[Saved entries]

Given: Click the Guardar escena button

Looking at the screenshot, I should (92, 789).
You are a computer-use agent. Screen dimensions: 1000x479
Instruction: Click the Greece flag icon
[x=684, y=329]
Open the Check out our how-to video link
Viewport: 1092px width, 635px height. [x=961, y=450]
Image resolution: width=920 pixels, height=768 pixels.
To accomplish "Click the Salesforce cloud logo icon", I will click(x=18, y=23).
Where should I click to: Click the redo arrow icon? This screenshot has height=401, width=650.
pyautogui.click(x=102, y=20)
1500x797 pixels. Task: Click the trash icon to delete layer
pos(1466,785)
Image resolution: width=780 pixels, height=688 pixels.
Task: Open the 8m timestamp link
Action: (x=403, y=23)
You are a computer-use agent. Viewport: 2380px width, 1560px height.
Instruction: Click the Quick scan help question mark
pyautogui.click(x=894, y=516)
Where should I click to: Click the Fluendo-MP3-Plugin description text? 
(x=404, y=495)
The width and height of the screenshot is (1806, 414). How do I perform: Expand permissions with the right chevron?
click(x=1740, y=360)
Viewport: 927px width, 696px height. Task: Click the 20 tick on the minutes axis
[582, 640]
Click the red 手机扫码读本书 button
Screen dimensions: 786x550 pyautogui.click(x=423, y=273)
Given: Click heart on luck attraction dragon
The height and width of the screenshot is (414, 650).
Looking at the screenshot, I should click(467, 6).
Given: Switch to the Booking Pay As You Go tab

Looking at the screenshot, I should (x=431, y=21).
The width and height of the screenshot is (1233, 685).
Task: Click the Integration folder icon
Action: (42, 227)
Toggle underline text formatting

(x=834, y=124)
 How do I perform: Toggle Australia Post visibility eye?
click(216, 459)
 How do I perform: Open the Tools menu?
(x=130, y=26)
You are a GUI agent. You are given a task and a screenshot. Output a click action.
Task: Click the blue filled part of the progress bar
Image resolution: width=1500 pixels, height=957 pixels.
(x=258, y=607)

» **Required action**
Return the records in their entirety. Keep every character as it is.

» **Task solution**
Given: Click the Guardar escena button

Looking at the screenshot, I should (92, 789).
You are a computer-use agent. Screen dimensions: 1000x479
Instruction: Click the Greece flag icon
[x=684, y=329]
Open the Check out our how-to video link
Viewport: 1092px width, 635px height. [x=961, y=450]
Image resolution: width=920 pixels, height=768 pixels.
To accomplish "Click the Salesforce cloud logo icon", I will click(x=18, y=23).
Where should I click to: Click the redo arrow icon? This screenshot has height=401, width=650.
pyautogui.click(x=102, y=20)
1500x797 pixels. Task: Click the trash icon to delete layer
pos(1466,785)
Image resolution: width=780 pixels, height=688 pixels.
Task: Open the 8m timestamp link
Action: (x=403, y=23)
You are a computer-use agent. Viewport: 2380px width, 1560px height.
Instruction: Click the Quick scan help question mark
pyautogui.click(x=894, y=516)
Where should I click to: Click the Fluendo-MP3-Plugin description text? 
(x=404, y=495)
The width and height of the screenshot is (1806, 414). How do I perform: Expand permissions with the right chevron?
click(x=1740, y=360)
Viewport: 927px width, 696px height. Task: Click the 20 tick on the minutes axis
[582, 640]
Click the red 手机扫码读本书 button
Screen dimensions: 786x550 pyautogui.click(x=423, y=273)
Given: Click heart on luck attraction dragon
The height and width of the screenshot is (414, 650).
Looking at the screenshot, I should click(467, 6).
Given: Switch to the Booking Pay As You Go tab

Looking at the screenshot, I should (x=431, y=21).
The width and height of the screenshot is (1233, 685).
Task: Click the Integration folder icon
Action: (42, 227)
Toggle underline text formatting

(x=834, y=124)
 How do I perform: Toggle Australia Post visibility eye?
click(216, 459)
 How do I perform: Open the Tools menu?
(x=130, y=26)
You are a GUI agent. You are given a task and a screenshot. Output a click action.
Task: Click the blue filled part of the progress bar
Image resolution: width=1500 pixels, height=957 pixels.
(x=258, y=607)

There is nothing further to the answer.